Suriye yönetiminin Amerika’ya rağmen terör örgütü YPG’ye operasyon yapması hakkında konuşan Bakan Fidan, “Böyle bir tehditle yaşama şansımız yok. Ya başkası açacak ya da biz açacağız” diye konuştu.



“Maalesef savaş durmadı”


Sudan ve Birleşik Arap Emirlikleri arasındaki sorunların giderilmesi için Türkiye’nin adımları hakkında Bakan Fidan, “Birleşik Arap Emirliklerine geçtiğimiz hafta yaptığımız ziyarette Birleşik Arap Emirlikleri devlet başkanı Sayın Muhammed bin Zayid ile bir araya geldik. Bölgesel konuları derinlemesine ele alma imkanımız oldu. Bunlardan biri de Sudan’daki durum ve çatışmaların durdurulmasına ilişkin hususlar. Özellikle çatışan taraflardan olan Sudan tarafında Abdülfettah Abdurrahman el-Burhan ile Birleşik Arap Emirlikleri arasındaki sıkıntının giderilmesi konusu da masaya yatırıldı. Bu Birleşik Arap Emirlikleri ile Sudan’daki tarafların arasında bir arabuluculuğa tabii ihtiyaç duyulmakta. Suudi Arabistan ve Amerika’nın işlettiği mekanizmalar var. Çeşitli çabalar oldu. Maalesef savaş durmadı. Bölgemizdeki diğer savaşlar gibi Sudan’daki savaşta çok sayıda can kaybına sebep olmaktadır. Uluslararası toplum olarak Sudan’ı yakın mercekte ele almak gerekiyor” dedi.

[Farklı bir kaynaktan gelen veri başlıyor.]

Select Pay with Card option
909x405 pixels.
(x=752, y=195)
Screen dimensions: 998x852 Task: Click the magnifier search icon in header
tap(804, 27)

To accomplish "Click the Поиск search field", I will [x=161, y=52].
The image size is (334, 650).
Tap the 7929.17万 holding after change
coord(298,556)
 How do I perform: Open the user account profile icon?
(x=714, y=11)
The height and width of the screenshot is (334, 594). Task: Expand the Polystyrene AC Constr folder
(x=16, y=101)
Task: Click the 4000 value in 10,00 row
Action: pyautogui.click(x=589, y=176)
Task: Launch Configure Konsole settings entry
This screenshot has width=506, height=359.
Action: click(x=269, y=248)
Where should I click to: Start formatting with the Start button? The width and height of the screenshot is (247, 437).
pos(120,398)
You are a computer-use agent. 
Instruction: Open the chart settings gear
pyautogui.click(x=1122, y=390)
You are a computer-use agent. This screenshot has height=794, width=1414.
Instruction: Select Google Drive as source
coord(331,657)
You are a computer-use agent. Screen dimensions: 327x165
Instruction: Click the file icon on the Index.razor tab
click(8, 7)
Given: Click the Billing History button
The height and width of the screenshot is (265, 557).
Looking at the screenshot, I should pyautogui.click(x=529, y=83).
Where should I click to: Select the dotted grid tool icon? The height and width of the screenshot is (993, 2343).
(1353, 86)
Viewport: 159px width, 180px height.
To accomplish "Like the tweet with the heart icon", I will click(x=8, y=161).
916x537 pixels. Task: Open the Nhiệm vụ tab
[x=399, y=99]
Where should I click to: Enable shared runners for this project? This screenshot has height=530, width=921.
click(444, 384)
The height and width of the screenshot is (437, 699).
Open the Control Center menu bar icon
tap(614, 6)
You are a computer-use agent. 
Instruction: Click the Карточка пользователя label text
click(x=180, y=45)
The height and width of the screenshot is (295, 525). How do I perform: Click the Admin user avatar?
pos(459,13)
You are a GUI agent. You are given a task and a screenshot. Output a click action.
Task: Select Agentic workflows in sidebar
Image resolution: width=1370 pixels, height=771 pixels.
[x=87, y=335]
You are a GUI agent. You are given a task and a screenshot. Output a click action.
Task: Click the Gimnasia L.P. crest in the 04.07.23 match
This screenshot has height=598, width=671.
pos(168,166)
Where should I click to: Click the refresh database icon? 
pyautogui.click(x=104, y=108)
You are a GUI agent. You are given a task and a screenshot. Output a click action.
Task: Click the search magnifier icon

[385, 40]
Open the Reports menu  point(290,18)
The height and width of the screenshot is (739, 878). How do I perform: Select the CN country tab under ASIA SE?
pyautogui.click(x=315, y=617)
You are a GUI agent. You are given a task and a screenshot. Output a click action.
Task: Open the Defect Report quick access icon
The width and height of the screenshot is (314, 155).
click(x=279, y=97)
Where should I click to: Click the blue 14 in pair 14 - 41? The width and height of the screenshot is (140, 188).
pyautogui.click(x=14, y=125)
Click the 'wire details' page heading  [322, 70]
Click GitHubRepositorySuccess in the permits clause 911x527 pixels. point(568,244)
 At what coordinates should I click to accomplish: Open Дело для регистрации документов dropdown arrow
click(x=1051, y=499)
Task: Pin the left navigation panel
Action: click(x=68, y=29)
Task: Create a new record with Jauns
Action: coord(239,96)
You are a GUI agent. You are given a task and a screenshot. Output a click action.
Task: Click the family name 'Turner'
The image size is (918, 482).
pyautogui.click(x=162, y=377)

“İnşallah gelecek nesillere büyük bir sorun yumağı bırakmayız”


Yunanistan – Türkiye arasındaki ilişki hakkında Bakan Fidan, “Kuzey Kıbrıs Türk Cumhuriyeti’nde yaptığım basın toplantısında da ifade ettim; benim görmek istediğim Kıbrıs’taki hem Rum kesiminin hem de Türk kesiminin Yunanistan’ın, Türkiye’nin hep beraber sorunlarını çözdüğü Ege’yi ve Akdeniz’i bir barış, kalınma ve refah bölgesi haline getirdiği dünyayı görmek istiyorum. Bunun olmaması için hiçbir sebep yok. Şu anda aslında var olan hayatlarımızı, duruşlarımızı değiştirmeden, hiçbir şey kaybetmeden biraz cesaretle bu işleri çözebileceğimize ben yürekten inanıyorum. Geçmişten taşıdığımız tarihsel duygular var. O bugüne de etki ediyor. Bugün başka bir gerçeklik oluşmuş durumda. Bu durumlarda siyasal liderliklere ihtiyaç var. Ben iki ülke liderliğinin de şu anda bunu yapmak istediğini görüyorum. İnşallah gelecek nesillere büyük bir sorun yumağı bırakmayız. Biz nasıl sorunu geçmiş nesillerden devraldık, biz onu çözeriz ve gelecek nesle kalmaz. Çalışamaya devam etmek gerekiyor” şeklinde konuştu.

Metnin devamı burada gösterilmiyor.